A obra de engorda da praia de Ponta Negra, em Natal (RN), tem sido alvo de críticas contundentes da imprensa nacional, com destaque para reportagens da Folha de S.Paulo [1] que repercutiram investigações do Ministério Público Federal (MPF) sobre possíveis irregularidades no projeto.
- Tubulações “Falsas”: Investigação aponta que a drenagem foi mal executada, com tubos instalados de forma ineficiente, gerando riscos de contaminação e alagamentos.

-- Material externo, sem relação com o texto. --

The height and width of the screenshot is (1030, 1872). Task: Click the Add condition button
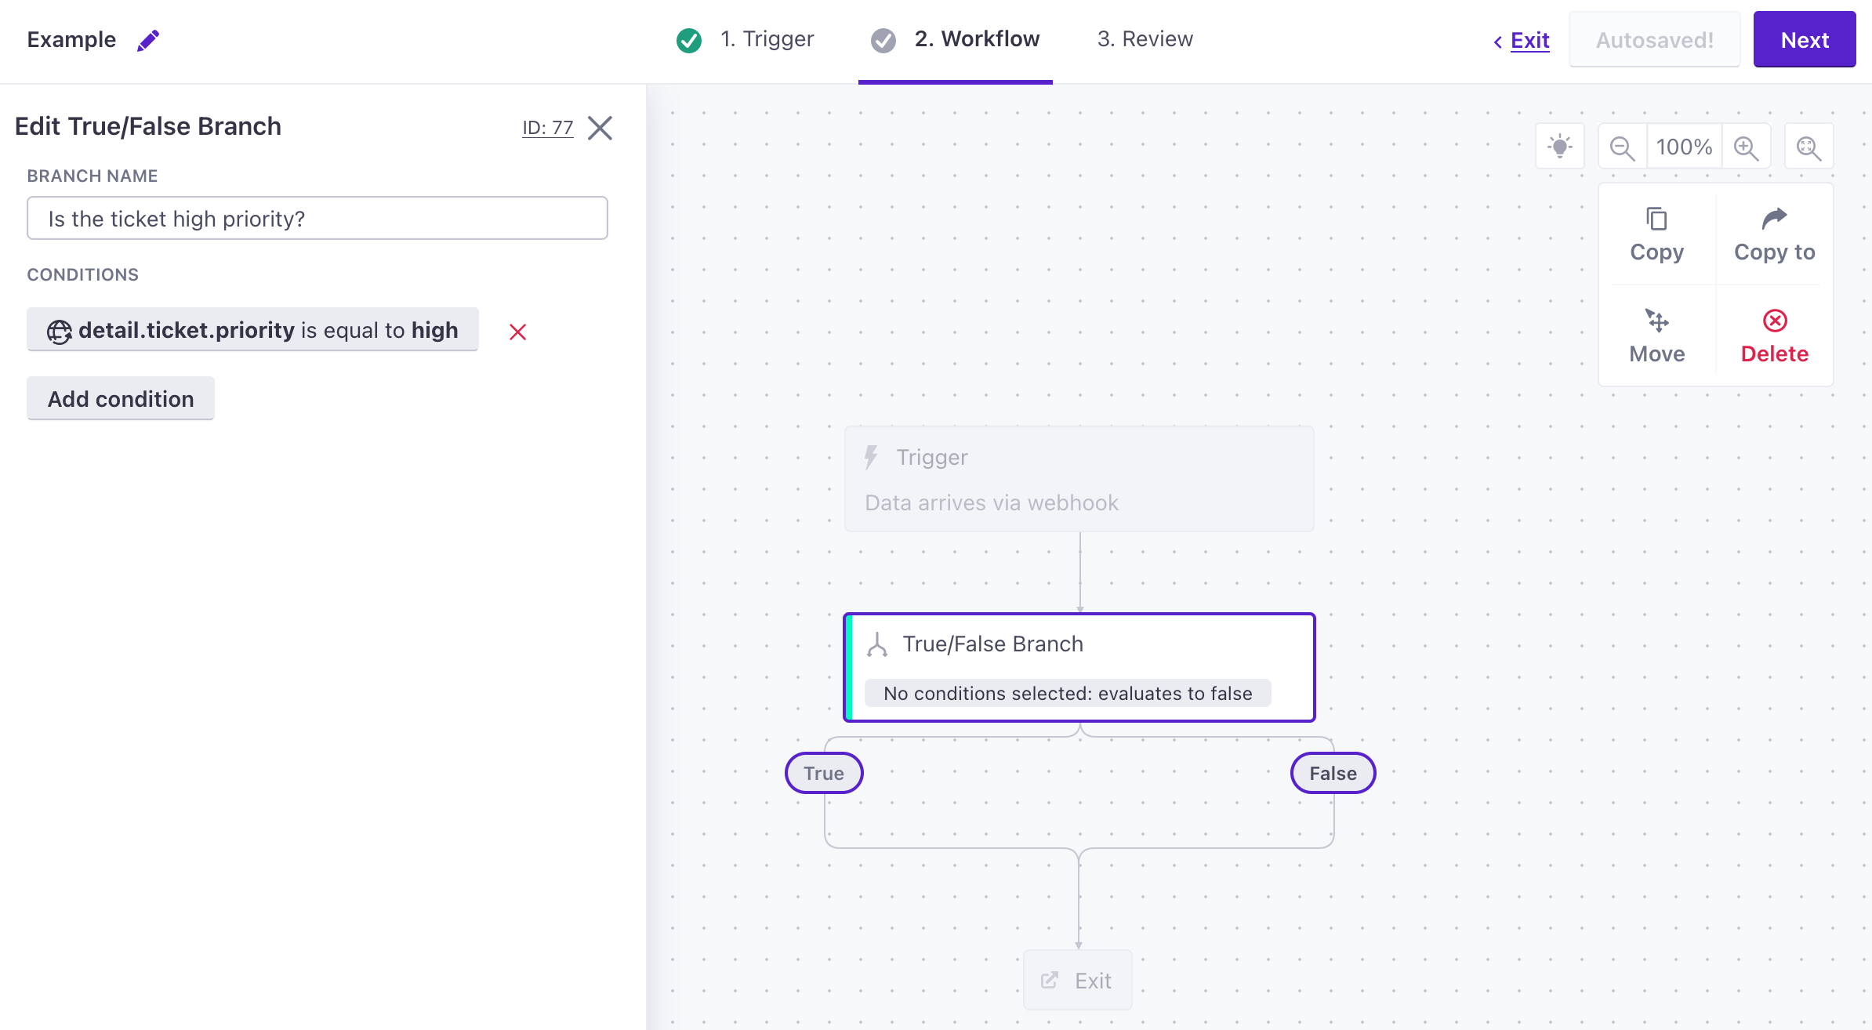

- Riscos ao Morro do Careca: Relatórios indicam que o aterro hidráulico, em vez de proteger, está acelerando a erosão na base do principal cartão-postal da cidade.
- Falhas de Engenharia e Drenagem: O MPF aponta que a engorda avançou sem a conclusão da drenagem, contrariando o planejamento técnico, o que causou alagamentos frequentes na nova faixa de areia.
- Uso de Verba Pública: A obra, orçada em quase R$ 100 milhões (com grande parte de recursos federais), é descrita em investigações como um “escândalo” e “serviço mal feito”.
- Erosão Acelerada: A estrutura de drenagem inadequada provocou o carreamento da areia nova para o mar e a criação de valas na praia durante chuvas.
A Prefeitura do Natal, por outro lado, nega as irregularidades na drenagem e sustenta que as estruturas seguiram o projeto aprovado.